Sanchez then brought the present suit for the recovery of 134 cuerdas of land, lying within the exterior limits of Bello Sitio, and $60,000 as damages for improvements destroyed, crops removed, and mesne profits from 1891 to 1907, during which time, he alleges, that the defendants and their ancestor, Mrs. Diaz, had usurped the premises by means of false and fraudulent claims instituted in the Porto Rican courts. On demurrer the court held that the suit should be treated solely as an action in ejectment.

The defendants plead res adjudicata, title by prescription, and title under the mortgage foreclosure.

Supreme Court of the United States.

UBEDA V. ZIALCITA.

Appeal from the Supreme Court of the Philippine Islands.
(226 U. S., 452.)

No. 77. Submitted December 6, 1912. Decided January 6, 1913.

SYLLABUS.

One whose registered trade-mark is manifestly an imitation of an earlier but unregistered trade-mark can not restrain a third party from using it.

The Philippine trade-mark act expressly denies the right of one fraudulently using a trade-mark to recover.

Section 13 of the treaty with Spain of 1898, protecting industrial property in the ceded territory, will not be construed as contravening principles of morality and fairness and as protecting a trade-mark fraudulently registered prior to the treaty.

A statute which introduces no new rule is not retrospective.

Even if the trade-mark be not registered. if it be well known it is an imposition on the public to use an imitation of it.

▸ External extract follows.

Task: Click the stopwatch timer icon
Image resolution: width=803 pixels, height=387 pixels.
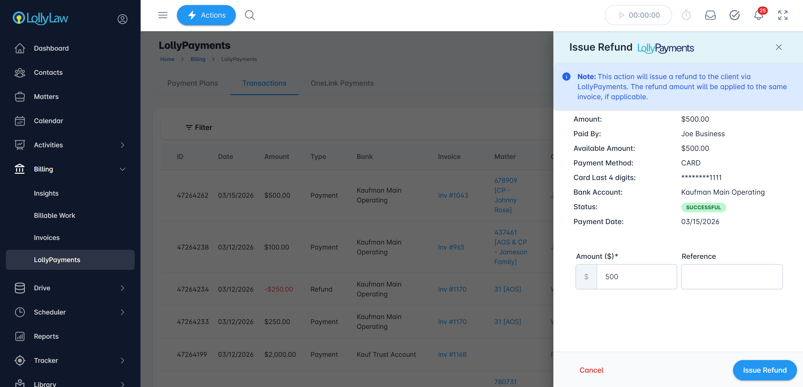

Even if a statute makes a certificate of trade-mark conclusive, it must be taken subject to the general principle of law embodied in the statute to the effect that trade-marks fraudulently adopted are not protected.

Where it does not clearly appear to the contrary this court will assume that the same principles of honesty and fairness prevail in Spain as in our own law. 13 Phil. Rep, 11, affirmed.

Opinion by Holmes, J. No dissenting opinion.
Judgment affirmed.

The facts involve the right to use a trade-mark in the Philippine Islands.

The plaintiff and appellant is a manufacturer of gin and sues to restrain the use of a trade-mark like his own and to recover double damages. The trade-mark consists of two concentric circles having the words Ginebra de Tres Campanas and the plaintiff's name between them, and in the center a device of three bells (Tres Campanas) connected at the top by a ribbon and some ears of grain, with the words Extra Superior under the mouth of the bells. The plaintiff's autograph is reproduced across the middle of the circular space and the bells. More detail is unnecessary; but it may be mentioned that the plaintiff claims title under a grant from the Governor General dated December 16, 1898, and that the mark covered by the alleged grant had underneath the circles the word Amberes (Antwerp), indicating imported gin, while that now used has Manila in the same place and is applied to gin made in the Philippines.

It may be assumed that the defendant's design has a deceptive resemblance to the plaintiff's, notwithstanding a change from Tres Campanas to Dos Campanas and the substitution of the defendant's autograph for the plaintiff's. And whether the plaintiff has a title. to the mark now used or not it also may be assumed that he might recover under the Philippine act of March 6, 1903, No. 166, section 4; Compiled Acts, page 180, section 58, but for the following facts, on which the defendant had judgment in both courts below.